<

## A simple proof that e^(pi*i) = -1

#### I'll be honest, I only wrote this to test how well KaTex works

But this proof is quite neat, its something I learnt in high school and has stuck with me since.

I remember being curious as to how three numbers, Euler's number, pi and i, two which are transcendental and one being imaginary could give -1.

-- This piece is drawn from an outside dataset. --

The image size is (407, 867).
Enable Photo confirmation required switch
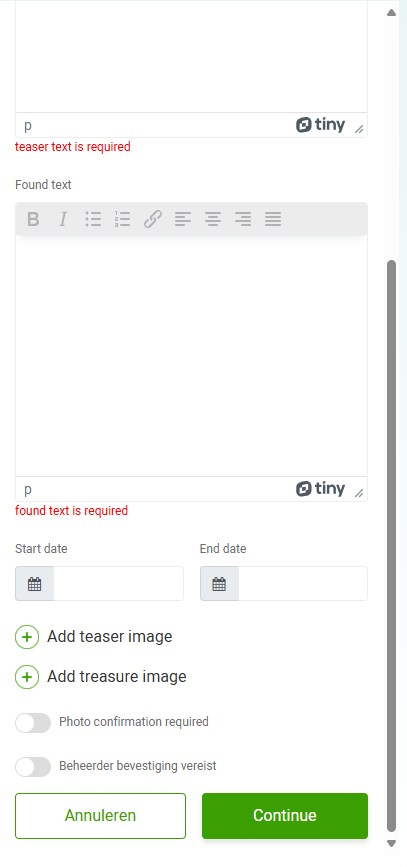33,723
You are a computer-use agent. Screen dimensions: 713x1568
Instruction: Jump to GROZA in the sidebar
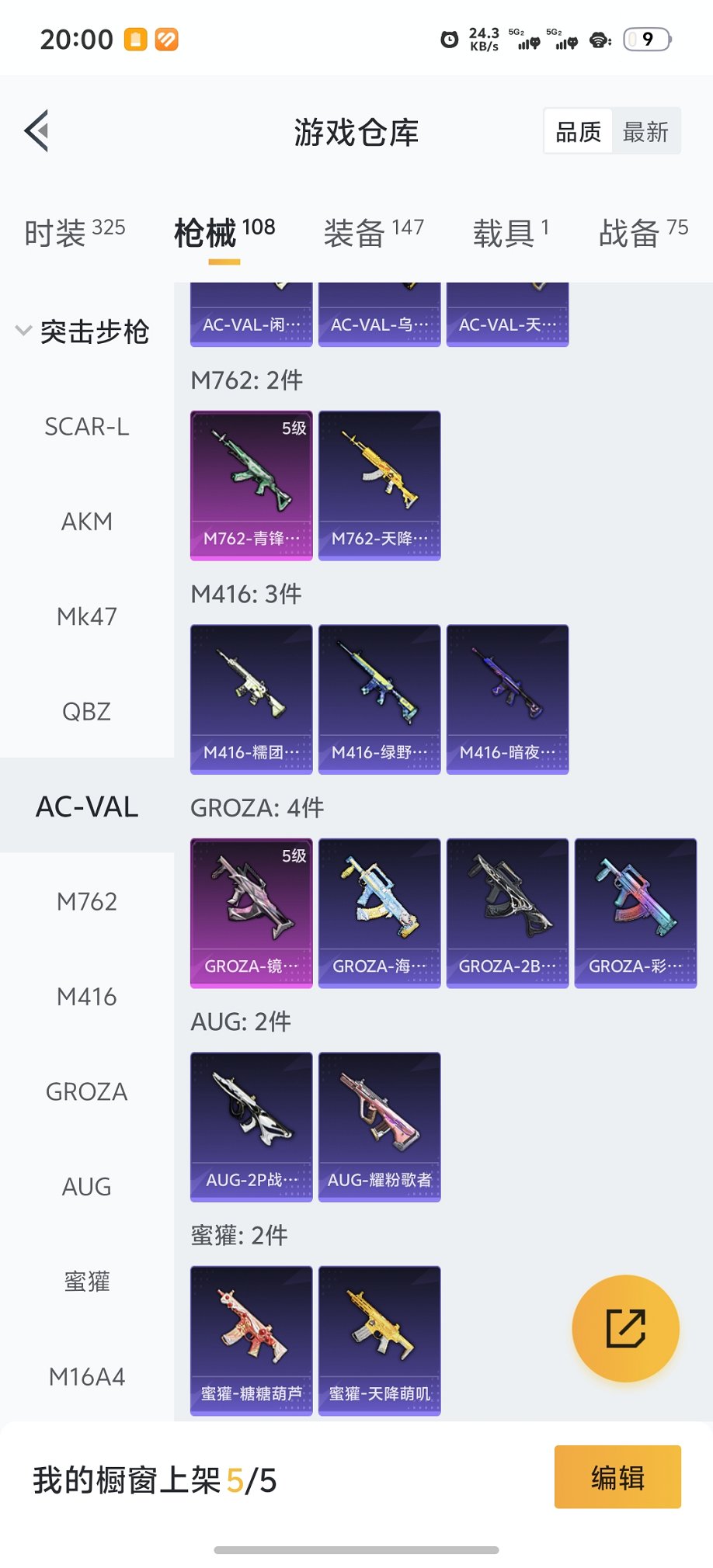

$Proof\enspace of\enspace{e}^{\pi*i} = -1 \\ z=\cos{\theta} + i*\sin{\theta} \\ \frac{dz}{d\theta}=-\sin{\theta} + i*\cos{\theta} \\ \frac{dz}{d\theta}=i(i*\sin{\theta} + \cos{\theta}) \\ \frac{dz}{d\theta}=i*z \\ \int{\frac{1}{z}}{dz} = \int{i*\theta}{d\theta} \\ \log_e{z}=i*\theta + c \\ e^{i*\theta + c} = z \\ z=\cos{\theta} + i*\sin{\theta} \\ When\enspace \theta=0 \enspace z=1 \enspace so \enspace the \enspace constant \enspace is \enspace 0 \\ \dot{.\hspace{.075in}.}\hspace{.5in} e^{i*\theta} = z \\ \dot{.\hspace{.075in}.}\hspace{.5in} \cos{\theta} + i*\sin{\theta}=e^{i*\theta} \\ When \enspace \theta=\pi \\ -1 + i*0 = e^{i*\pi} \\ e^{i*\pi} = -1$

#### Opinions on KaTex

It is pretty mediocre, I think perhaps compiling my LaTex into a png might have been a better idea. KaTex misses a lot of functions, and of course, you cannot import any existing LaTex packages.

Initially, I was thinking of doing a post on Lattices and ordering but I was limited by KaTex.

Perhaps this post will come eventually still. I am interested in writing about compiler optimisations (data flow analysis) and concensus algorithms, both of which rely on lattices. I largely want to do this to improve my own confidence on these two topics.